A central theme of the criticism has been wariness of competition. The SF Appeal today reports on a memo to San Francisco Chronicle staff written by Metro Editor Audrey Cooper in which she vows “to smash whomever is naive enough to poke their noses in our market.”
Friday’s Chronicle story on the news, which was buried back in the business section and written by James Temple, frets, “some believe it could also threaten the remaining local news industry.” That trope was also sounded in an East Bay Express blog post by Robert Gammon (formerly of the Oakland Tribune, which is part of the anti-competitive MediaNews empire) entitled “UC Berkeley Threatens Bay Area Journalism.”
Yet there’s a rather obvious central flaw to their arguments: the nonprofit project won’t be competing for advertising revenue, so it won’t force “Bay Area news organizations to make further cuts to stay competitive,” as Gammon claims. Journalists competing to do better and better work is the kind of healthy competition that benefits everyone and shouldn’t cost anyone their jobs.
When I broke the news of the new venture on Thursday, I talked to several journalists who were either independent or with small organizations, and none of them worried about the competition. So why does the Chronicle, with a newsroom that will still be about six times as large as the startup, worry so much about this venture?

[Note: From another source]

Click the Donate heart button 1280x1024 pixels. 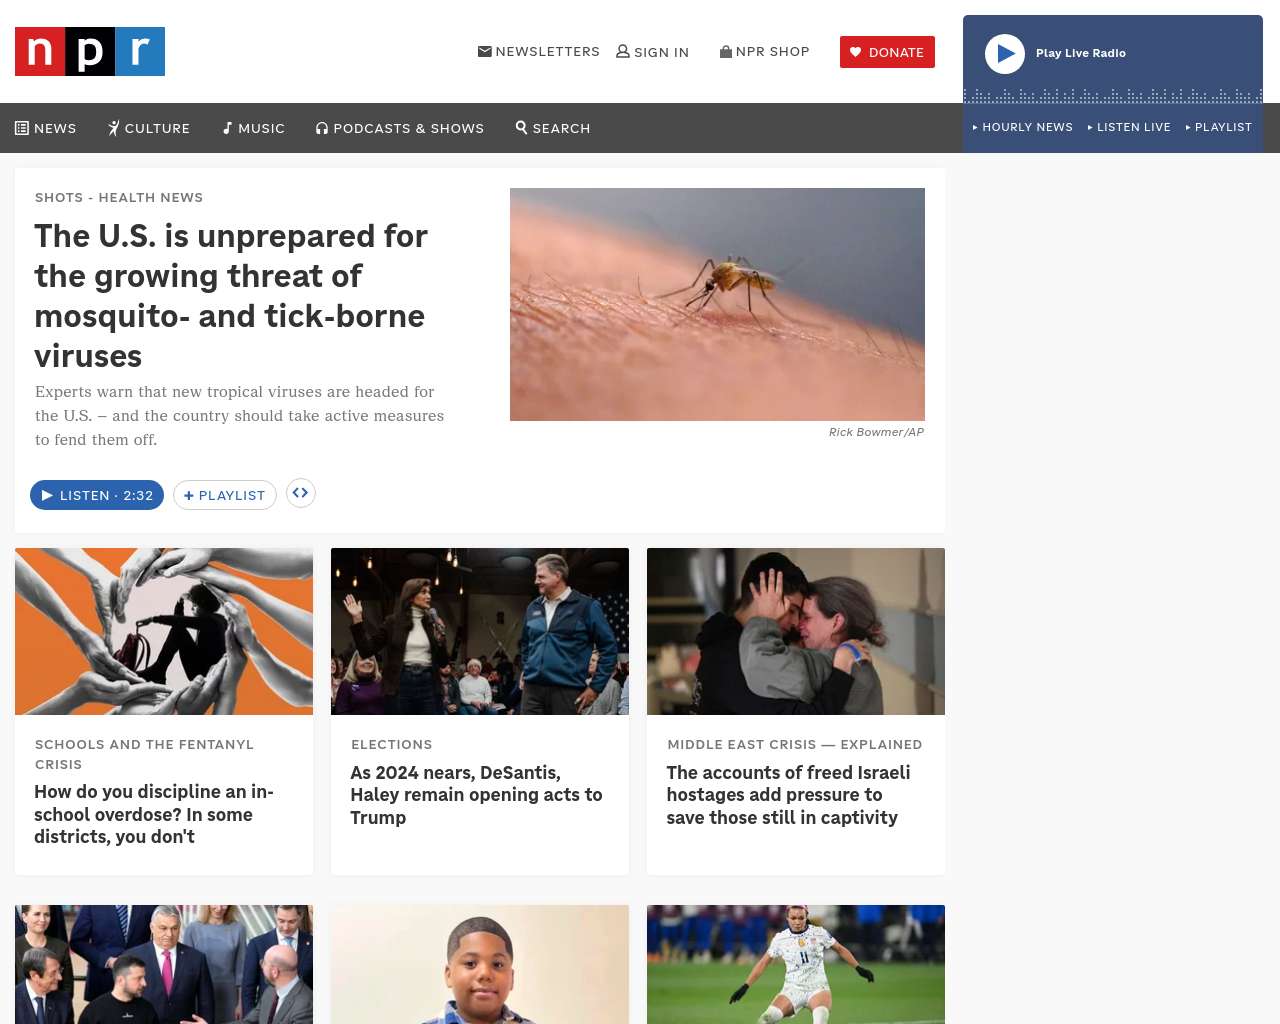[x=887, y=52]
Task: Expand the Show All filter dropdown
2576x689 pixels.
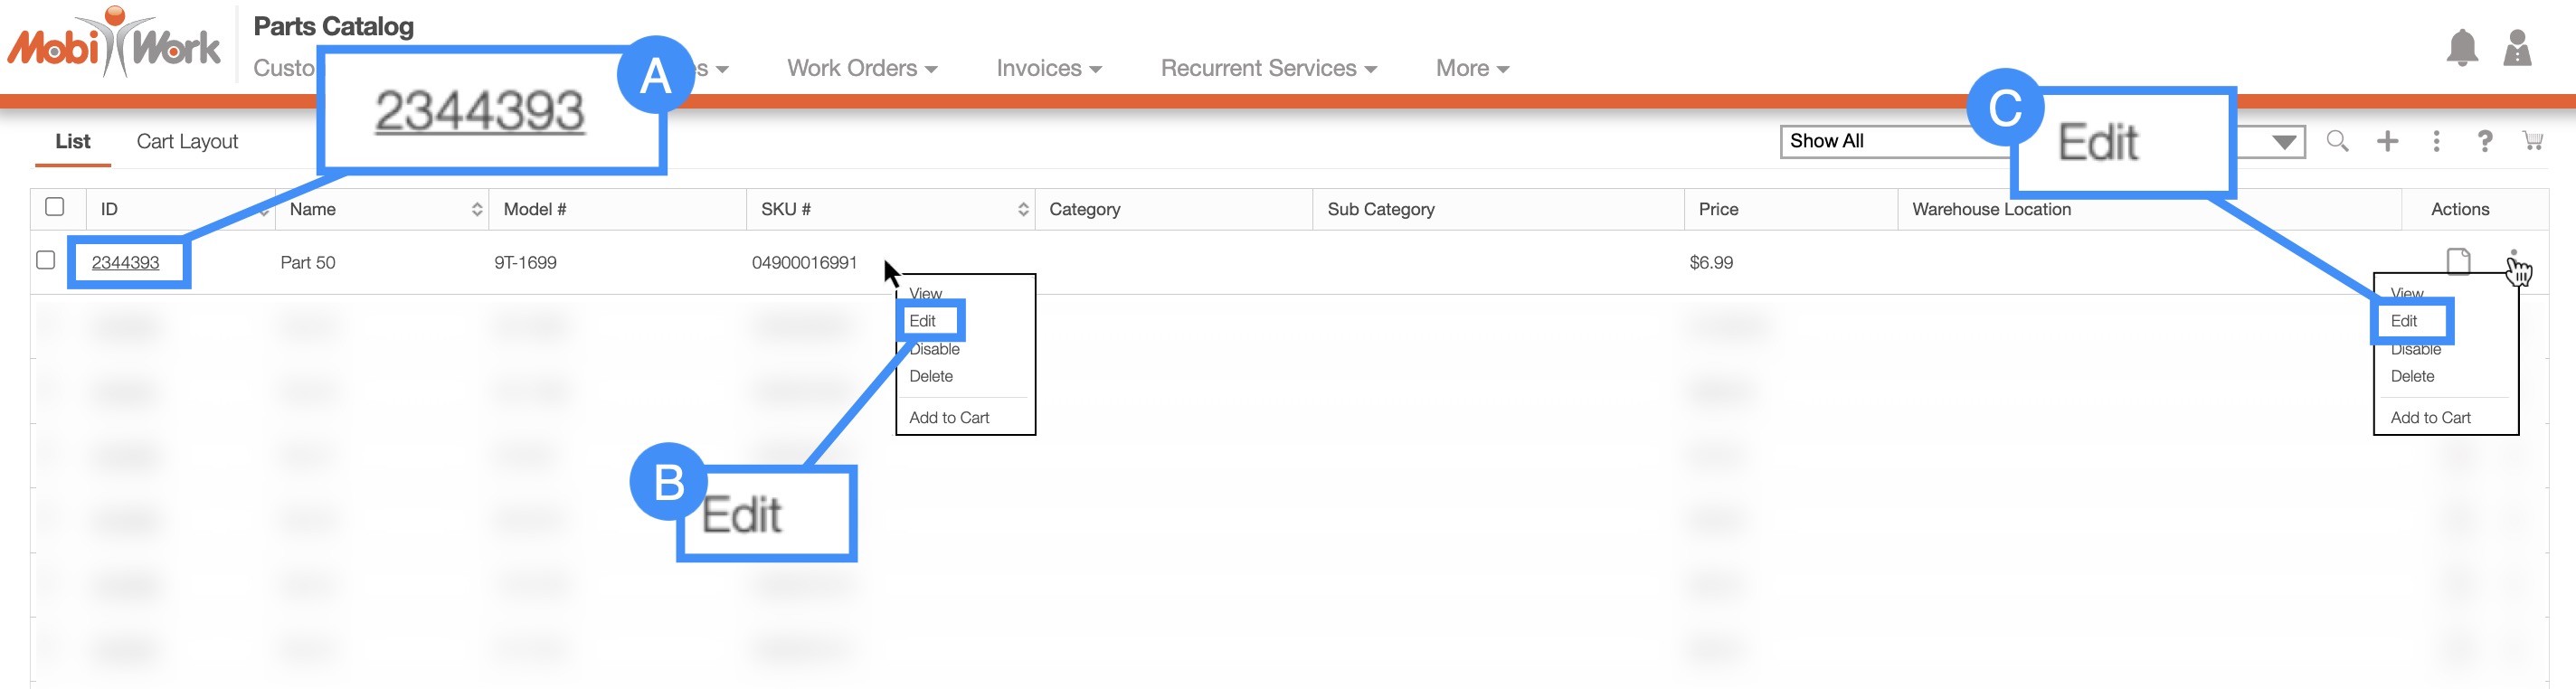Action: coord(2283,142)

Also on Friday’s business page, columnist Andrew S. Ross opted for a dismissive tone in the third item of this column. “So nice of local private equity maven and philanthropist Warren Hellman to help out the New York Times to cover ‘local business openings’ and suchlike in the Bay Area,” he snidely and deceptively begins, before going on to mock an executive compensation controversy at the Times (a publicly held company subject to SEC regulation, unlike Ross’s privately controlled and highly secretive boss, Hearst Corp).
But other responses show they’re actually worried. Temple quote Chronicle Publisher Frank Vega’s official “response” to the start-up with such non-responsive quotes as, "Since we began our efforts earlier this year to secure a strong future for The San Francisco Chronicle, we have made substantial progress." Um, Frank, the question was about the Bay Area News Project.

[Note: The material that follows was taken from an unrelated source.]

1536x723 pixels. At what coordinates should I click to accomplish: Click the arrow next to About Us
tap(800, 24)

The Cooper memo also shows that they are totally lacking in reflection about why people have stopped reading the Chronicle, which is what led to the paper’s fiscal free fall. They opt for a “strong and intimidating presence” and self-promotional cheerleading rather than simply doing good journalism and letting that speak for itself.

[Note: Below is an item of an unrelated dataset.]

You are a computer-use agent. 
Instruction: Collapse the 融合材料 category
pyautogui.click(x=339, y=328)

“I woke up so excited today. Today's paper was suburb. It's been really strong recently -- and just wait til Sunday!” she wrote with all the verve and gusto of a sorority rush director. And then Sunday’s paper was a total snoozer, with such riveting “Bay Area” lead stories as a funeral in El Dorado Hills and a Republican convention in Riverside County.
The Guardian and many of the Chron’s other “competitors” were quick to rally to the newspaper’s defense when Hearst threatened to shut them down. We did so because we believe that well-funded, professional journalism is about the public interest, not simply our narrow self-interest.
It would sure be nice to see Chron journalists return the favor and begin focusing on doing good journalism and supporting whatever Bay Area entities – from the Bay Guardian to the Bay Area News Project – are also willing to support that crucial mission.
digg •
del.icio.us •
sphere •
google
•


Comments (2)
We can hope the competition from BANP will prod other local media to improve their news products.
Meanwhile, it's also interesting to ponder what would happen if the student journalists participating in the project tried to organize.
Posted by Richard Knee | September 29, 2009 02:20 PM
While I'm as sharp a media critic* as anyone (as a former San Jose Mercury News editor married to a 33-year Chronicle reporter, now both refugees from the collapsing newspaper industry), I disagree that the travails of the news biz are due to the quality of the journalism.
Associates have often commented to me that the Chron is collapsing because of its left-wing or right-wing slant, depending on the commenter, obviously. But newspapers with both liberal and conservative viewpoints are similarly struggling.
Crappy journalism used to make big money. Top-quality journalism has been known to fail economically. The problem is that newspaper industry leadership blew it and failed to navigate their industry through the changing media world -- something that the current and recent industry leaders really can never live down; their "epic fail," as my teens would say, will be their epitaph.
One theory is that they were so willing to give away the news content because they viewed it with contempt, as it didn't directly generate revenue and cost money to produce.